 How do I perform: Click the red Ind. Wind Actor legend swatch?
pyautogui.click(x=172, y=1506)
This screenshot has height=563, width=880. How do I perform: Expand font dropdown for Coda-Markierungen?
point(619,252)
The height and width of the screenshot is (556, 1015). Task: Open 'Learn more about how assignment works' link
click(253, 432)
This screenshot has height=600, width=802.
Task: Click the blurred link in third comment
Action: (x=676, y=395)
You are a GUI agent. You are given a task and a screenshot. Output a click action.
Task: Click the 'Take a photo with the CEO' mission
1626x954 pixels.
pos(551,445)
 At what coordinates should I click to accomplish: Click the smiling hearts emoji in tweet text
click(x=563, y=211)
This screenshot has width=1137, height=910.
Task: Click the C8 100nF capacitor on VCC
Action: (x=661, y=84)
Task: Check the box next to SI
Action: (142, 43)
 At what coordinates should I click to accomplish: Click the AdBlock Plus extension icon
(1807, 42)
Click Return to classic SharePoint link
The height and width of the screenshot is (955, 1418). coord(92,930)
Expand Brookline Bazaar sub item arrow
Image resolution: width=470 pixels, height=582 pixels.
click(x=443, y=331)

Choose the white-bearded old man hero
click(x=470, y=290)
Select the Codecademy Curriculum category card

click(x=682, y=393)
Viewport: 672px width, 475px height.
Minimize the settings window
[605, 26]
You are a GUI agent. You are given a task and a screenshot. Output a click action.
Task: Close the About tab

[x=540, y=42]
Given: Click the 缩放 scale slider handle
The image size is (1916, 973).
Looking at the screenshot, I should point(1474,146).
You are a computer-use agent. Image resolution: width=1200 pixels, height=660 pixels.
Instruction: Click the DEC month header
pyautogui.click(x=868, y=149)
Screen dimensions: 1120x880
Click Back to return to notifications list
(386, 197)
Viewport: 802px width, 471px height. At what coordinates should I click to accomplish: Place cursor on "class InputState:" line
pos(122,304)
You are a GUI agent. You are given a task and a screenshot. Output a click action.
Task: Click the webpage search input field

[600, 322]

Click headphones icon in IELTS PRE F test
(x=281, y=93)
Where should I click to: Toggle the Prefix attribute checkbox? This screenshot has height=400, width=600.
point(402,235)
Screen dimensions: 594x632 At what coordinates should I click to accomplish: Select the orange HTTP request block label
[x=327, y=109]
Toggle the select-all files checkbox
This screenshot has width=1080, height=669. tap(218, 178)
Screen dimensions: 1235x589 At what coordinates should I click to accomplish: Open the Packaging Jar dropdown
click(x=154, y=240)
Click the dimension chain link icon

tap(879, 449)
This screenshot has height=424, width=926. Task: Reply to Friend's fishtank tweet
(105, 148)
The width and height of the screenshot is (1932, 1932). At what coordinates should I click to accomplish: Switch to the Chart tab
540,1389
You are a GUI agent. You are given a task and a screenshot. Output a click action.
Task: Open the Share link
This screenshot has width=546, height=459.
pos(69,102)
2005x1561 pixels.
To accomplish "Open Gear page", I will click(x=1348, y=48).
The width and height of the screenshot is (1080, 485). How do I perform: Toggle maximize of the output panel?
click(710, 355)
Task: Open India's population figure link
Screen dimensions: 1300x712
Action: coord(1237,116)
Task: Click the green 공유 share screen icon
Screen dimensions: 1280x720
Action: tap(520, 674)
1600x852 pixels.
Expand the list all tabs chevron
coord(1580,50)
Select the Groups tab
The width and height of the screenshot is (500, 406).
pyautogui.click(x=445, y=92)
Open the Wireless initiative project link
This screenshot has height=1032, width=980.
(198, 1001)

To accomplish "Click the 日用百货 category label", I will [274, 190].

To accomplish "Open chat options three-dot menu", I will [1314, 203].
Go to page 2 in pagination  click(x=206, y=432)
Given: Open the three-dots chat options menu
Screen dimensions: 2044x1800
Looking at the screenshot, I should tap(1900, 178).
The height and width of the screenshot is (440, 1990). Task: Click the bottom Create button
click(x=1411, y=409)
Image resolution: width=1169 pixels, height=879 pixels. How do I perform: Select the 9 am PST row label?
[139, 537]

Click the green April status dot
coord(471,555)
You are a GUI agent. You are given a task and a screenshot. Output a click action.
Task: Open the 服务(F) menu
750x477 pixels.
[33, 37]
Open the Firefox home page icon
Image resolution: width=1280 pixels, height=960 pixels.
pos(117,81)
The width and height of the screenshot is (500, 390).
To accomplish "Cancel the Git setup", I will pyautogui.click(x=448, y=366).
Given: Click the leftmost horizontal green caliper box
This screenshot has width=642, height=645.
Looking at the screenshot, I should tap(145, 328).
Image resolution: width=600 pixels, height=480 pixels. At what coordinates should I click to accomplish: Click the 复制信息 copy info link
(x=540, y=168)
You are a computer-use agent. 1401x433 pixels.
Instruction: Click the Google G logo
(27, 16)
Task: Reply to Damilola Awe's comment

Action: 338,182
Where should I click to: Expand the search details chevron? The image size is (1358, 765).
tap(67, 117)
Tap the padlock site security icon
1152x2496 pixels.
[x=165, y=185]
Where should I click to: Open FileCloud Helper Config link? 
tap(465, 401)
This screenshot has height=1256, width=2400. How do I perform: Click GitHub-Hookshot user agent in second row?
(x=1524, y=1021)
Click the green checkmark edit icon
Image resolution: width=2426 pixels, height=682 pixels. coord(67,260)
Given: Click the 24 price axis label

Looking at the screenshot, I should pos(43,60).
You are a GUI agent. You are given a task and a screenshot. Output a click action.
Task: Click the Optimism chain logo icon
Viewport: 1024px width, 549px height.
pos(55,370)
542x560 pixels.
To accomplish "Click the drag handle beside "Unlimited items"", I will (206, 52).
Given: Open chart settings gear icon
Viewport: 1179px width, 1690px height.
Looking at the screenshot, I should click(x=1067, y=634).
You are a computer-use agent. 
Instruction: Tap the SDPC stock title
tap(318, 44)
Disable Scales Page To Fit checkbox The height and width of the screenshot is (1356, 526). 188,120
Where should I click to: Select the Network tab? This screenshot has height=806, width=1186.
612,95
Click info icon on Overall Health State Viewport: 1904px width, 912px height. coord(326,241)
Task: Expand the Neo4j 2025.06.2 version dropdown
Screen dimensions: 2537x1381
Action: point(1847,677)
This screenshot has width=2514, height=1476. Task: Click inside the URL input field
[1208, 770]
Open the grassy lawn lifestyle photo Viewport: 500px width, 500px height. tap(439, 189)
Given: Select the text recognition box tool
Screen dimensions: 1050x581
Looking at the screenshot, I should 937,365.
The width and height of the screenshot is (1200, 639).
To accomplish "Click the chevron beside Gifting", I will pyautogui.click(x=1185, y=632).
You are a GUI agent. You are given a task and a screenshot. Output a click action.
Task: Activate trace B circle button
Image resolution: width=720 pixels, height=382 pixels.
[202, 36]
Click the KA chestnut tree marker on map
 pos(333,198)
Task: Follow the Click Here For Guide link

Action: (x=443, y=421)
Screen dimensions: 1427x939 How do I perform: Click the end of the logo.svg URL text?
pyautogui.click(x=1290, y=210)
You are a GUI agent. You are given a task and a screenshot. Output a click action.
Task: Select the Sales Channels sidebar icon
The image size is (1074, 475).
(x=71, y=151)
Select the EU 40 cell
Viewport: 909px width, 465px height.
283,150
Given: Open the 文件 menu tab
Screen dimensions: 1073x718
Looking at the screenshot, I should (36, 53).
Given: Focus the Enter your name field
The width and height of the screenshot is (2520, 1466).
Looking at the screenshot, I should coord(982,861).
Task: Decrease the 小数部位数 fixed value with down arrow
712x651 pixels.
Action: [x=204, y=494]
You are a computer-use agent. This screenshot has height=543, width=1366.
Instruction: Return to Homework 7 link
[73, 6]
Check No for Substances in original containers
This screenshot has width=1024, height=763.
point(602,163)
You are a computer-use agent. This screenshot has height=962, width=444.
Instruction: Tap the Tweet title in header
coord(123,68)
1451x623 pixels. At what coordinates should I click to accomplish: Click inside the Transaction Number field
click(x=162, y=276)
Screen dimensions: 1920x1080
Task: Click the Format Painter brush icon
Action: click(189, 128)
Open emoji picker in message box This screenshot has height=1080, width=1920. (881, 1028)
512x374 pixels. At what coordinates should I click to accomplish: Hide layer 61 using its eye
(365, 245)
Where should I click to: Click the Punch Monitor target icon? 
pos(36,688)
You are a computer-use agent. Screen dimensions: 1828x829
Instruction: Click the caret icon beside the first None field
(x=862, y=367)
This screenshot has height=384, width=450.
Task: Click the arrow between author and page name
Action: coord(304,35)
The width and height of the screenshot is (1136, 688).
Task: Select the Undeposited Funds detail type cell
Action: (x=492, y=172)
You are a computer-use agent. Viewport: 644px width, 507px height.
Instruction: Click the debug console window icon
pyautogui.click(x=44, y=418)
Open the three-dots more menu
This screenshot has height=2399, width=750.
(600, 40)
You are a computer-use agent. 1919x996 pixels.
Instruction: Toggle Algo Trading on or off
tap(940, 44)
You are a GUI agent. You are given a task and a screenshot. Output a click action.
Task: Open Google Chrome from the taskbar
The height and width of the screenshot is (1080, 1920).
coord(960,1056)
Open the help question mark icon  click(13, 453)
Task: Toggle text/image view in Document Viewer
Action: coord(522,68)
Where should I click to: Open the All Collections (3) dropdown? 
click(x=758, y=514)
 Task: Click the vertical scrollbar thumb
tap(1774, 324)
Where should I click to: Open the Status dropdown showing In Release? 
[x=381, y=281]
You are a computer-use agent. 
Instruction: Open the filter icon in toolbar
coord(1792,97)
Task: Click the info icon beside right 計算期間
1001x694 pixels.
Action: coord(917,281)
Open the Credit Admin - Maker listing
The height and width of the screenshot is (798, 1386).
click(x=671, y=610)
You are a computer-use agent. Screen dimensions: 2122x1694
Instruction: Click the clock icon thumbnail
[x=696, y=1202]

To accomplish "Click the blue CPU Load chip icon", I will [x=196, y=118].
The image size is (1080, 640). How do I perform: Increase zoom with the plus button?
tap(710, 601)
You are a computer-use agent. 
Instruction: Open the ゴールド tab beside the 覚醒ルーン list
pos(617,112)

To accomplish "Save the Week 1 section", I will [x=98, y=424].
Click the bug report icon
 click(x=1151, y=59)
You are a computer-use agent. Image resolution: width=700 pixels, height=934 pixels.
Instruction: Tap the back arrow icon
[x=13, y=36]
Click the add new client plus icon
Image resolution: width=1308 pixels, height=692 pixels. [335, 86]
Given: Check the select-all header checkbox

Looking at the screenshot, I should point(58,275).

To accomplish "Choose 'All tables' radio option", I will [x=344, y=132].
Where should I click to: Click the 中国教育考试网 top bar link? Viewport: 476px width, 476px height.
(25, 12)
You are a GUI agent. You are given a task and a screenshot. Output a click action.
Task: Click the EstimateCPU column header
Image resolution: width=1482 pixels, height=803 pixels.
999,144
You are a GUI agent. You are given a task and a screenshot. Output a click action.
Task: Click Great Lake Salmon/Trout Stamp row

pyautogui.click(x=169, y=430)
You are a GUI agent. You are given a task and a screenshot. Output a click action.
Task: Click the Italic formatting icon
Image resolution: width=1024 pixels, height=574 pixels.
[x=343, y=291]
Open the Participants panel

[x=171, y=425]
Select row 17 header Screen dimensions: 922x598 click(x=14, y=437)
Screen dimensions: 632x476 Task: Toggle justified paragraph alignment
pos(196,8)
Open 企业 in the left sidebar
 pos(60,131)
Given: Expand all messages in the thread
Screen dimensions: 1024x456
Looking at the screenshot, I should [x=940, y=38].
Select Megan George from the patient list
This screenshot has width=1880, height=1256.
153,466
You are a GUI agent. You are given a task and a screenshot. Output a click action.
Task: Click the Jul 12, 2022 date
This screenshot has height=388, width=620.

------------------------------------------------

- **SHORT PROBLEM**
How many lines in the material above contain the string "info"? Case matters. Give only the number.

- **EXERCISE RESPONSE**
3